Pantherina ( @Pantherina@feddit.de ) 1•1 year agoEven with such a repo they are highly insecure by design.
thingsiplay ( @thingsiplay@beehaw.org ) 1•1 year agoNot really. AppImages are as much secure as any other executable you run on your system. If you download it from a trusted source, like you download trusted Flatpaks or your systems repository, then they are not worse. If you say AppImages are highly insecure, because you run executable code, then you have to take that logic to any other executable format. The problem is not the format itself that makes it insecure, it’s the source.
Pantherina ( @Pantherina@feddit.de ) 2•1 year agoNo they arent. Please read the linked post.
thingsiplay ( @thingsiplay@beehaw.org ) 2•1 year agoI read that page and there is nonsense included too. Just because I read that page does not make it correct. If you think that AppImages insecure, then you did not understand my point that its not the format thats insecure, but the source where you get the files. Every packaging system is insecure if you get it from bad source.

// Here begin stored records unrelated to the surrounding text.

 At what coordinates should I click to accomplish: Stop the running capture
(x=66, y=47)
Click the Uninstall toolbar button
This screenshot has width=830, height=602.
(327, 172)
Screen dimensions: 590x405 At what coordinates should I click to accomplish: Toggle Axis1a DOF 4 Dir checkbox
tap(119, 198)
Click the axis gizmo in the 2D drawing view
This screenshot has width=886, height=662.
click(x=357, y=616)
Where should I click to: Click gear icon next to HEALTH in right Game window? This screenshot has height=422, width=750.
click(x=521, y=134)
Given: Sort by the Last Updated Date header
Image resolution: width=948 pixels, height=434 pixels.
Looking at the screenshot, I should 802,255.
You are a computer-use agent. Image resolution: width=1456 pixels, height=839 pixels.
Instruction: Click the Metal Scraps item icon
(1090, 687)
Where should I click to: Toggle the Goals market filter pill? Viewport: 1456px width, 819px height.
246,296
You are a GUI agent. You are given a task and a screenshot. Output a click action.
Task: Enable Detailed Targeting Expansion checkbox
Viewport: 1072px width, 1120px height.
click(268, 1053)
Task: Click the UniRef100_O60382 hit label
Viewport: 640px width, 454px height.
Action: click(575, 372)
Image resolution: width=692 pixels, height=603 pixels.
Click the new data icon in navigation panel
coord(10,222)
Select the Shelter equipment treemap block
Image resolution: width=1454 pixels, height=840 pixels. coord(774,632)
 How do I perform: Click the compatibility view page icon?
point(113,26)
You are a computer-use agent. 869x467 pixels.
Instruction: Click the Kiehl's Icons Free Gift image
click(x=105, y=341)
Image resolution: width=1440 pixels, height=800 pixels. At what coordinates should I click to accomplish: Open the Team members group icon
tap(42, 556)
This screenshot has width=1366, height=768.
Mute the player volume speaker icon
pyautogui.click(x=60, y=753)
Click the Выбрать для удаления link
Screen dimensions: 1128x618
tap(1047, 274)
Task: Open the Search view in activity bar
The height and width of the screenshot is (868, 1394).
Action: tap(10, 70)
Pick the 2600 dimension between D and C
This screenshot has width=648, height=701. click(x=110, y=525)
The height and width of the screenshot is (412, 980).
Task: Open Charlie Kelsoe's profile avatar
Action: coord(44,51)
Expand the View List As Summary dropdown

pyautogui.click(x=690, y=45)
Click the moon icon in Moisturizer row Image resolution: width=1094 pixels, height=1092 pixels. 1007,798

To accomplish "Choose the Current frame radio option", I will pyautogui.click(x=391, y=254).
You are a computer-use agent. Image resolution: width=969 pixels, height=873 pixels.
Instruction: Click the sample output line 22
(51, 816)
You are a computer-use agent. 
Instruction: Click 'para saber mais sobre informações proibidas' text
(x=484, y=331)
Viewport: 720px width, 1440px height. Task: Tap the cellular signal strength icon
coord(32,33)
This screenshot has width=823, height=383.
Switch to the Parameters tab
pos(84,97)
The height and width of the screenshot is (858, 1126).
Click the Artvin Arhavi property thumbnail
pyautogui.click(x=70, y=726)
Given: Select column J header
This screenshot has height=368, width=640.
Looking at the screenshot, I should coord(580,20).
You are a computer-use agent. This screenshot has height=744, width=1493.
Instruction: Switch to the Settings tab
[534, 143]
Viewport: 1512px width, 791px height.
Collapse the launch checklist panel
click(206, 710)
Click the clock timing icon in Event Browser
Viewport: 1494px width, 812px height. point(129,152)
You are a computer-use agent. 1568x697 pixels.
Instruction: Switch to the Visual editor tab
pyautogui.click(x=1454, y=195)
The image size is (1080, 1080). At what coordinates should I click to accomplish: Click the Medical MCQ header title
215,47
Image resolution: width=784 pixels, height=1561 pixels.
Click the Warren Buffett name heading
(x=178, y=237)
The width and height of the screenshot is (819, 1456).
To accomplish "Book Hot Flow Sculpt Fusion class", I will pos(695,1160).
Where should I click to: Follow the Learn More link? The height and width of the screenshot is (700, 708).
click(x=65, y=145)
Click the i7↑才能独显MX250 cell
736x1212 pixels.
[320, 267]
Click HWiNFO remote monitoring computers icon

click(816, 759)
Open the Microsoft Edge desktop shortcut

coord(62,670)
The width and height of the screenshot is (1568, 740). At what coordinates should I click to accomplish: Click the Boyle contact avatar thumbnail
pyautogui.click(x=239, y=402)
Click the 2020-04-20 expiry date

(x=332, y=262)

That’s not even a question. AppImages are fine and not insecure if you download it from a secure place you trust (like your system packages, you trust your distro maintainer fully). Would you trust every distribution maintainer on every distribution? Let’s say a Chinese Linux distribution, that maintains Flatpaks and native packages. Let’s say they are flaky. See? It’s the source you don’t trust, not the file format or packaging system.
Read my replies (just like you said I should read the linked post). And understand the issues.
delirious_owl ( @delirious_owl@discuss.online ) 9•1 year agoSo all of them?
Would be nice if FlatHub actually supported cryptographic verification of apps…
JackGreenEarth ( @JackGreenEarth@lemm.ee ) English4•1 year agoWhat app is that GUI from?
Spectranox ( @UmbraTemporis@lemmy.dbzer0.com ) English25•1 year agoThis screenshot is from the Flathub website. The only good GUI for Flatpaks…
simple ( @simple@lemm.ee ) English17•1 year agoThe only good GUI for Flatpaks…
Ain’t that the truth. I don’t know why KDE Discover is so sluggish when it comes to Flatpak, it takes me like 10+ seconds to load the landing page and see the popular apps.
Something Burger 🍔 ( @SomethingBurger@jlai.lu ) 7•1 year agoAnd several minutes to update a 10MB app…
Vilian ( @Vilian@lemmy.ca ) 5•1 year agowhat? there’s something wrong with your internet
Something Burger 🍔 ( @SomethingBurger@jlai.lu ) 4•1 year agoNah, it’s Discover that’s shit. Flatpak’s CLI works fine.
Cwilliams ( @Cwilliams@beehaw.org ) 4•1 year agoSeriously why does Gnome software feel so much faster!
Spectranox ( @UmbraTemporis@lemmy.dbzer0.com ) English4•1 year agoFirst time I’ve heard someone call Gnome Software fast. In my experience that app feels like it’s on it’s last legs; the Flatpak CLI is far better than any desktop GUI.
Chewy ( @Chewy7324@discuss.tchncs.de ) 4•1 year agoGnome Software has received numerous updates over the last few years which make it considerable faster. Searching and viewing apps is now fast enough to be usable, compared to it taking many seconds to minutes for basic tasks.
I’ve stopped removing Software on every system, altough I’m not usually using it. I’ve not tested it, but I feel like Discover is now slower than Software.
Pantherina ( @Pantherina@feddit.de ) 3•1 year agoCOSMIC Appstore ;D
Cwilliams ( @Cwilliams@beehaw.org ) 1•1 year agoI’m not saying it’s fast; I’m saying that it’s faster than KDE Discover
Russ ( @russjr08@bitforged.space ) English1•1 year agoMy main issue with Gnome Software is if I queue something to install, and go back to browse for more apps, once something is done installing it “refreshed” and I lose the spot I was at. Makes me feel I can only install one thing at a time.